Coffee Log, Year 2, Day 293

Hi.

Coffee: Maxwell House Master Blend, Office Coffee

It’s been awhile since I’ve written anything. I’ve gotten out of the habit and I’m trying to be gentle with myself about that. There’s a time and place for everything and my time and place have changed since I started this blog. 2020 looks better with the lights off, blissfully dreaming.

But I want to write sometimes and that’s where I’m at right now. I’m thinking about July, as I often do, thinking about the summer when it’s not summer, because summer is inescapable, the sticky heat, the haunting trees, the exasperating blue skies. Thirteen years ago, when I was 17, I wrote a poem at a summer camp. I wrote after curfew and got a few words from my roommate who wanted me to turn my light off, he was trying to sleep.

What a different time.

Last night brought restlessness before a few good dreams. I was thinking about work, about the people, not the job, and about brushfires, and about Iran. Most days, it seems like the world is just as restless as me. It has all these big things in front of it and lashes out anxiously. It can’t sit down, can’t focus, can’t come together, so we just keep killing or looting or burning, because fire warms up the coldest black heart, and disaster is at least some kind of momentum. But I think, really, what we’re all wanting is to calm down, take a good long breath, and find that place that’s peaceful enough for us to write something every morning. The freedom to think about your life is a luxury, one people less fortunate than me are dying for.
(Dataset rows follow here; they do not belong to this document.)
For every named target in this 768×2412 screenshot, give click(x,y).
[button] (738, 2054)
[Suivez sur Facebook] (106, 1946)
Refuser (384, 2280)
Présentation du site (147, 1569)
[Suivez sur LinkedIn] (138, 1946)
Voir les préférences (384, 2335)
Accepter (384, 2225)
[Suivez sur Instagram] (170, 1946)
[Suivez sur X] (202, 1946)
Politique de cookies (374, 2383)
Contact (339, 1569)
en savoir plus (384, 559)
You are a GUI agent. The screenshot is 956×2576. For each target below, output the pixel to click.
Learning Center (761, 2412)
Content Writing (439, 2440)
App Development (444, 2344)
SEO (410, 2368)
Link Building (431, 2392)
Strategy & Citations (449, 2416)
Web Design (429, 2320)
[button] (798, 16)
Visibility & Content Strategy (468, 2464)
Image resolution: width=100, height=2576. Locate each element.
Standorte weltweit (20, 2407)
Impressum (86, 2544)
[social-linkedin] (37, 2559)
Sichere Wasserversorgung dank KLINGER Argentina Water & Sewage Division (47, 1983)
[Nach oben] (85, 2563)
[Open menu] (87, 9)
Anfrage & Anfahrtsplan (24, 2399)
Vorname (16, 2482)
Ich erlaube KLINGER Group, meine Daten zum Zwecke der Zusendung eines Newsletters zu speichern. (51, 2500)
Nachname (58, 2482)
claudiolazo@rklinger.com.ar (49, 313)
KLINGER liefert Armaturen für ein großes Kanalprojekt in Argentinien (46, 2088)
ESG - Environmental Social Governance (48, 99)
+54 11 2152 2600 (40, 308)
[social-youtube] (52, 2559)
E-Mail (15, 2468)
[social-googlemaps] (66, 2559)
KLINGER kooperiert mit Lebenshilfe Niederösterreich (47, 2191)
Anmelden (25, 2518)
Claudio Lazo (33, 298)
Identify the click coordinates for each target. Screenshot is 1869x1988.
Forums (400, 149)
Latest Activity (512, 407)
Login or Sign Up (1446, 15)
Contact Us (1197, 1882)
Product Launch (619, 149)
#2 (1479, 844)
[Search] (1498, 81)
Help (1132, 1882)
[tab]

Currently Reading: Giovanni’s Room, James Baldwin

Support Relief for Family Suffering at the Border  – RAICES DONATION CAMPAIGN

Sometimes we can become too holy and therefore, caged.

Charles Bukowski, On Writing

Coffee Log, Year 2, Day 184

Hi.

Coffee:  Maxwell House Master Blend, Office Coffee

Five minutes into trying to fix the phone the screen goes black. My customer restarts it. We get a little further and it goes black again.

“I’m going to be your problem today,” she says.

With effort (and a call to IT) I help her fix her digital banking.

Later, I was chopping mushrooms. I was afraid I might cut myself. I hadn’t used the knife since a month ago when I cut my thumb. I quartered the mushrooms. It was easy. Then I pan-fried them on medium-high with a bunch of onions. No problems.

At 7:30, I cut all the lights off and lay down with my laptop. My curtains were open and it was twilight. I could hear kids playing. My room smelled like laundry detergent (they vent the building outside my door). I tried writing. The only thing that came to me was the feeling of turning on and off a phone. I closed the laptop and listened to the kids. It got steadily darker in my room.

Currently Reading: Queen, Suzanne Crain Miller

Support Relief for Family Suffering at the Border  – RAICES DONATION CAMPAIGN

The major problem of life is learning how to handle the costly interruptions. The door that slams shut, the plan that got sidetracked, the marriage that failed. Or that lovely poem that didn’t get written because someone knocked on the door.

Martin Luther King Jr.

Coffee Log, Day 308

Hi.

Coffee: Americano, Caribou Coffee; I asked the barista if she’d had a nice holiday; her eyes got real narrow and she looked like she was about to spit in my drink; eventually, when the coffee came, it was double-cupped; ‘we’re out of sleeves,’ she says; I imagine it took great restraint for her not to burn me for the affront of holiday small-talk. Oh, and the coffee was alright.

And it’s another Wednesday. Christmas is over, the year’s winding down. I’ve still got half my life packed in the backpack I’d taken on the trip to my family. My room feels like a hostel. Holiday vagabonds.

The bank isn’t busy today. No-one wants to acknowledge that life is getting back on track. There’s so many fires to put out, ones you’ve been tossing small glasses of water over for the back half of the year, too busy partying to plan, but now half the forest is coming down. The government is a quarter closed. Two Guatemalan children died this week in US custody along the border. The world won’t wait for you to finish putting away your merriment. We’ve all got something to be responsible for in 2019.

I saw two cats this morning. One was licking the other, getting at the dirt and ticks. I almost stopped to pet them but they seemed so focused on the moment that I didn’t want to intrude. I pulled out of the parking lot feeling a little more committed than before.

Novel Count: 6,375

Currently Reading: Nothing! Will pick a new book after the holidays.

Support Relief for Family Suffering at the Border – RAICES DONATION CAMPAIGN

Be at war with your vices, at peace with your neighbors, and let every new year find you a better man.